Separate the wheat from the chaff
How can we train an algorithm to see what’s important in a large array of data? The classical approach to training classifiers, such as algorithms for detecting tumors in images, relies on a great amount of both positive (images with tumors in them) and negative (images that definitely don’t display one) examples. This method isn’t applicable in gene prioritization – there is simply too much unidentified and unmarked data in the input.
That’s why the researchers decided to take another approach: they employ five different classifiers that consecutively analyze a data set assigning a functional annotation to each gene in it. The algorithm uses two types of features that the authors refer to as SNP (single-nucleotide polymorphism) and gene levels.

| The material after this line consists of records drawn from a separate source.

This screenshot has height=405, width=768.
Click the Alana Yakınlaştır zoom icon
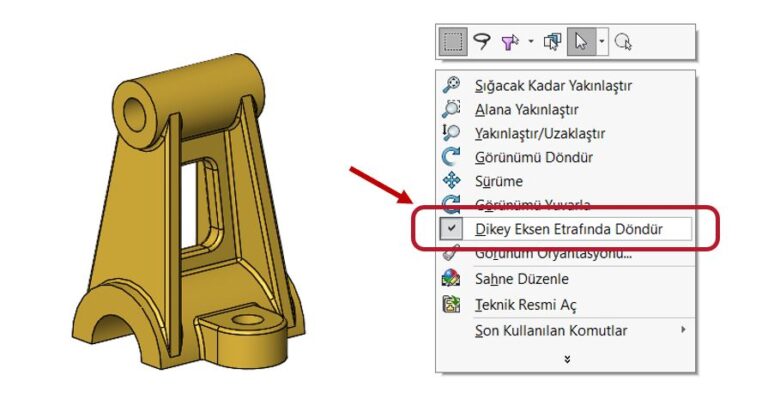451,109
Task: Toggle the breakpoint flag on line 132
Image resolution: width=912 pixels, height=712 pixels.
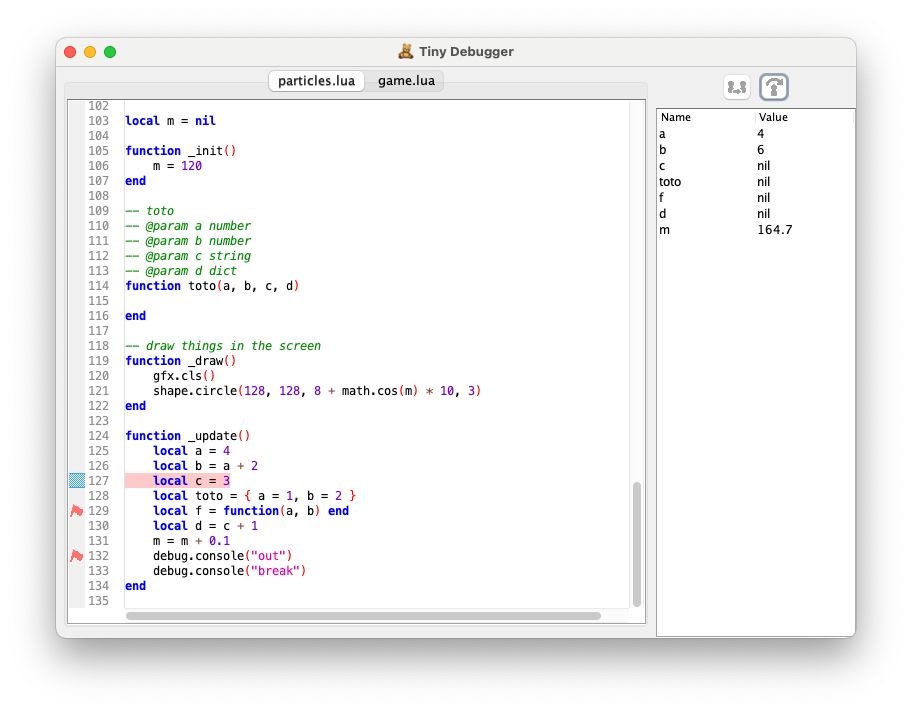Action: click(76, 556)
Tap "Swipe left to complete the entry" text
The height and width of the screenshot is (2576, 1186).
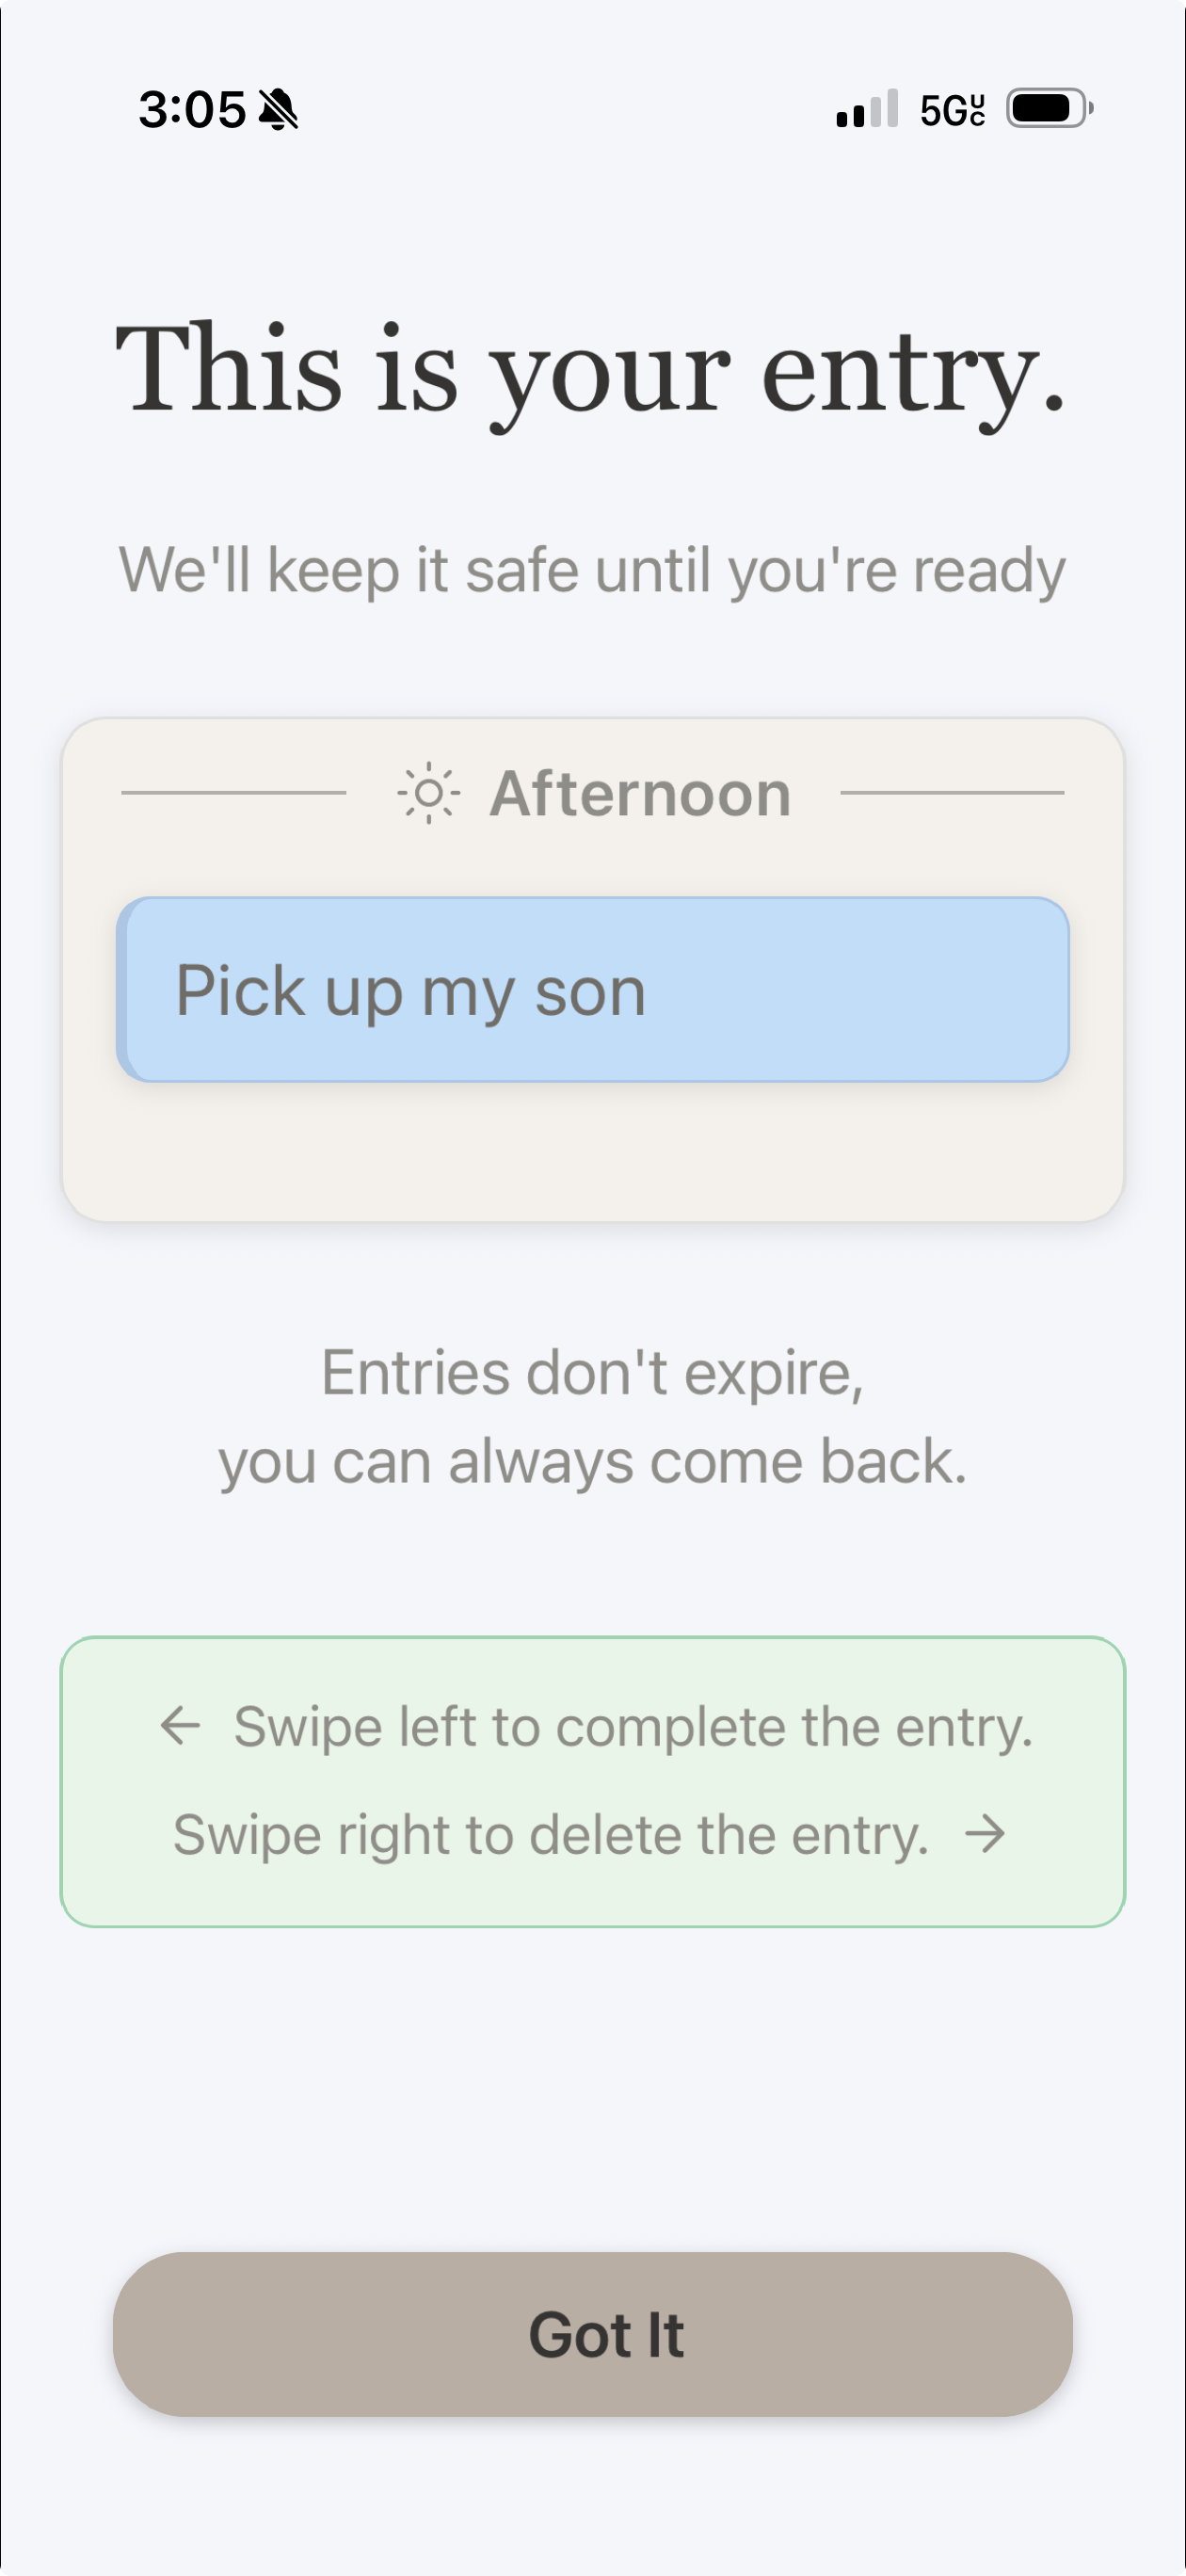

Similar nucleotide chains on homologous chromosome loci are analyzed at the SNP level, while at the gene level functional annotations are assigned, as the name suggests, to specific genes. This way, it’s possible to create a table with all genes and their functions.

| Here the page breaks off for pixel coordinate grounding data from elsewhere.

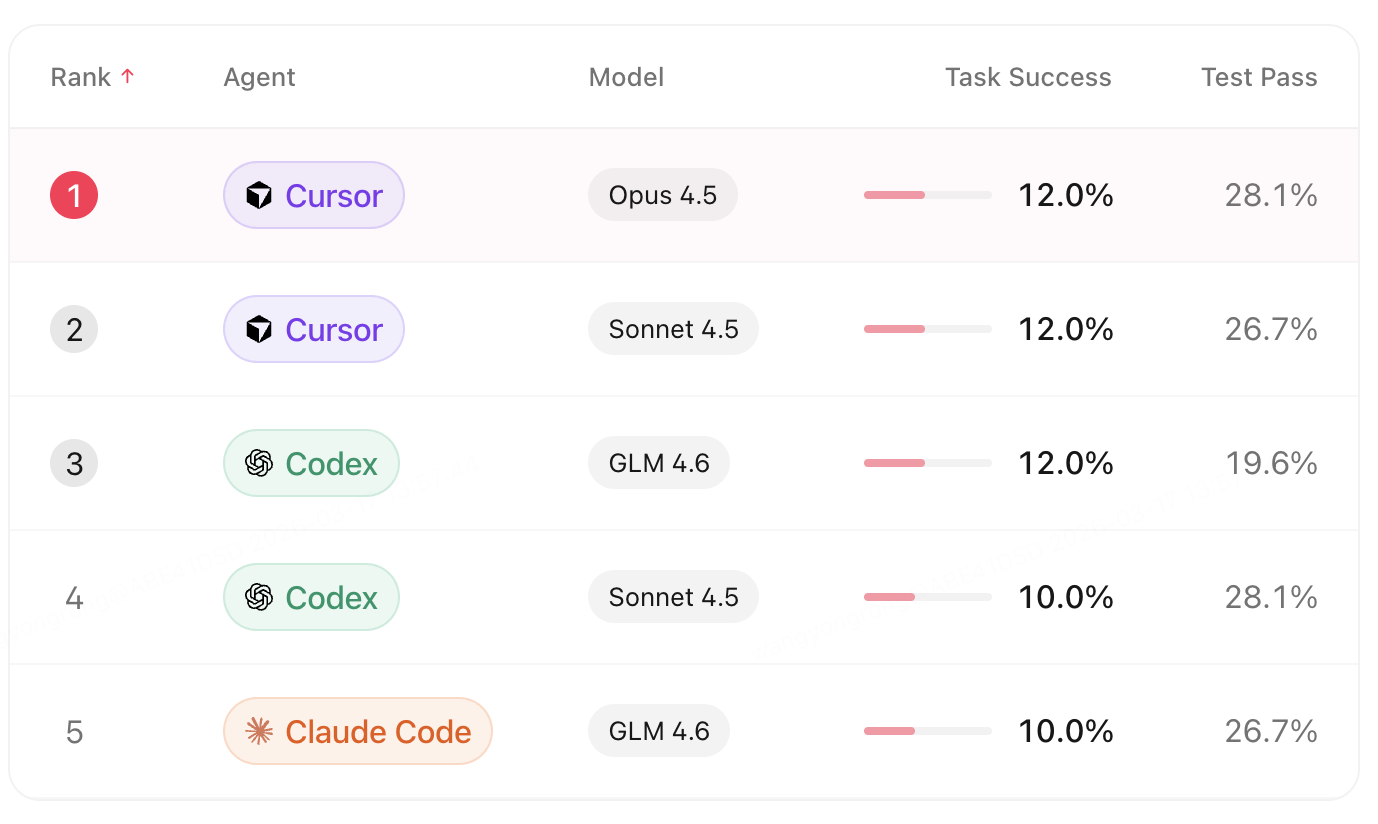Click the Agent column header
Viewport: 1378px width, 824px height.
[259, 77]
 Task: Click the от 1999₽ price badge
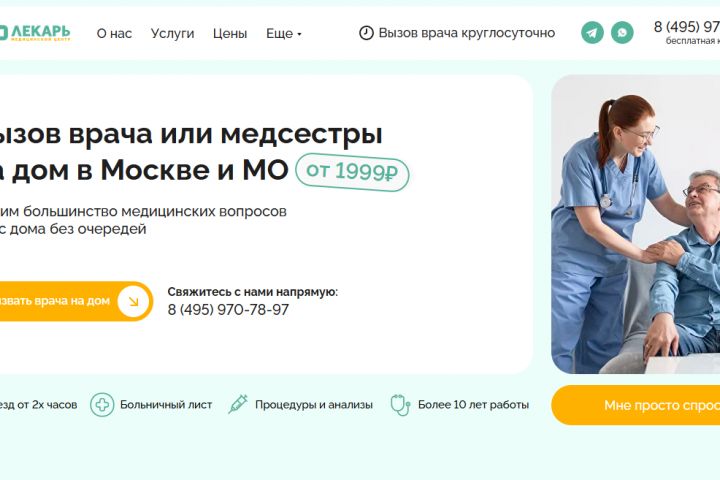(352, 172)
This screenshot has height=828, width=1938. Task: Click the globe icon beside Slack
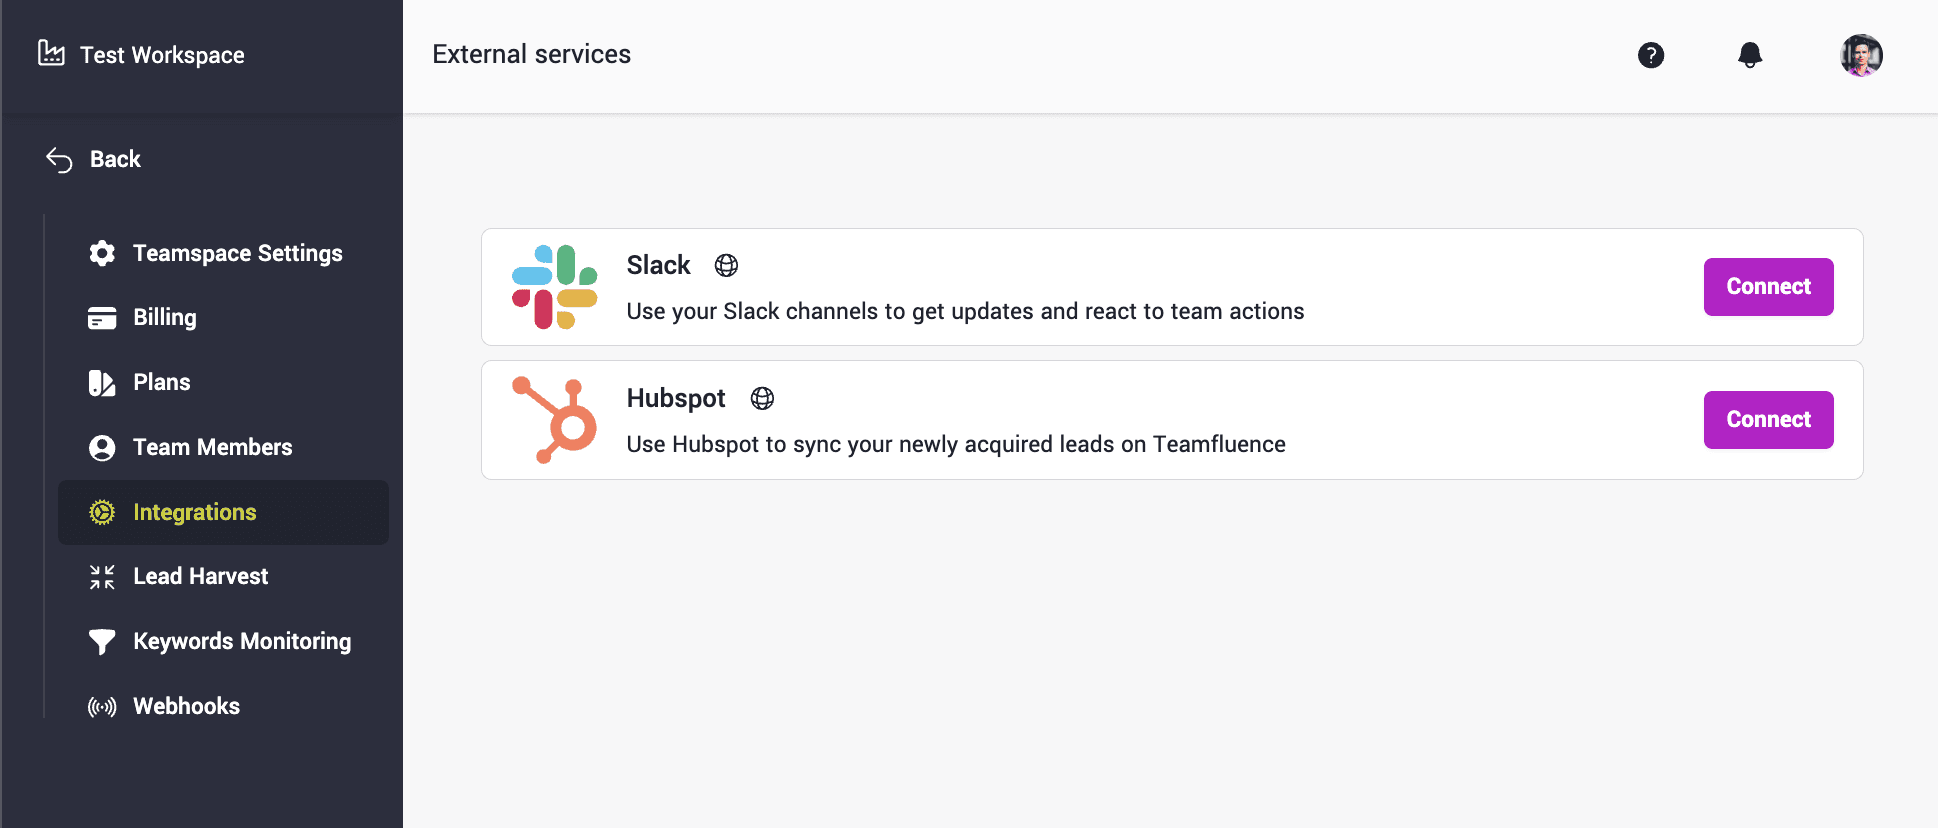coord(726,265)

“We take the GWAS output and the gene variants that correlate to a particular phenotype (such as that of a disease) and link them to specific genes by assigning them various functional annotations. We also use additional annotations such as expression level in different tissues (kidneys, liver, etc.) and then use these to prioritize all the genes that we analyze. As a result, we get a ranked list of genes in order of their likelihood to be connected to a particular phenotype’s development,” explains Nikita Kolosov.
An all-purpose ensemble
According to the authors of the study, the new method is not only highly efficient but also is a flexible multi-purpose tool. The algorithm makes it possible to take an individual approach to each new dataset thanks to the ensemble of five classifiers at its core that consecutively analyze a large amount of data.
The new algorithm is available on GitHub and open to researchers from all over the world and the developers are planning to constantly support and further improve it.

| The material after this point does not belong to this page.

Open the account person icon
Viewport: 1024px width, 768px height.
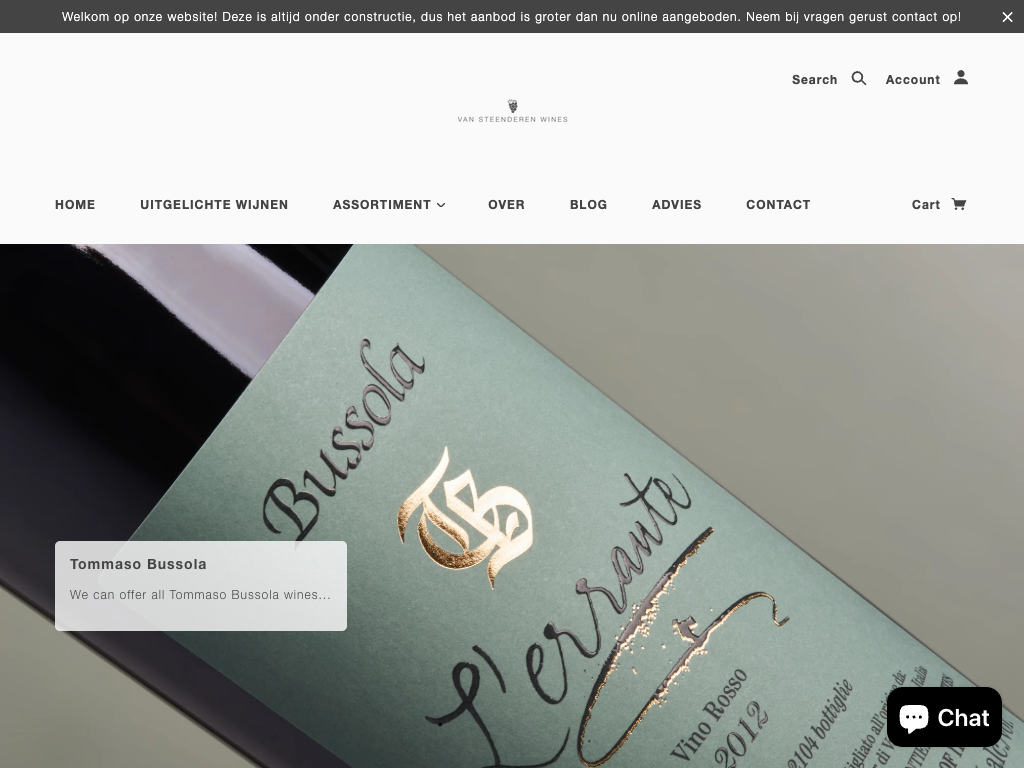point(961,78)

In general, though, the authors admit that there is yet no satisfactory solution for identifying risk genes in polygenic diseases. For now, the task is still complicated by a great number of problems.
Nikita Kolosov maintains that the very step from GWAS to specific genetic elements potentially responsible for the development of a disease is a rather non-trivial one. At the same time, it is a task that has to be solved because once we discover a disease’s genetic causes, it will be possible to develop efficient pharmaceutical treatment.
“Understanding the genetic structure and identifying the combination of genes behind a particular disease would amount to a breakthrough discovery,” says the researcher. “Many polygenic conditions, such as schizophrenia or coronary heart disease, can be attributed to a joint effect of mutations in a great number of genes interacting with each other. Deconstructing such complex features and identifying their genetic reasons is an important task for medicine. And collaborations between leading genomic and bioinformatic centers, such as ITMO, World-Class Research Centre for Personalized Medicine, and Broad Institute in our case, is the key for new effective solutions.”
Reference: Nikita Kolosov, Mark J. Daly, Mykyta Artomov. Prioritization of disease genes from GWAS using ensemble based positive-unlabeled learning. European Journal of Human Genetics, 29, 1527–1535 (2021).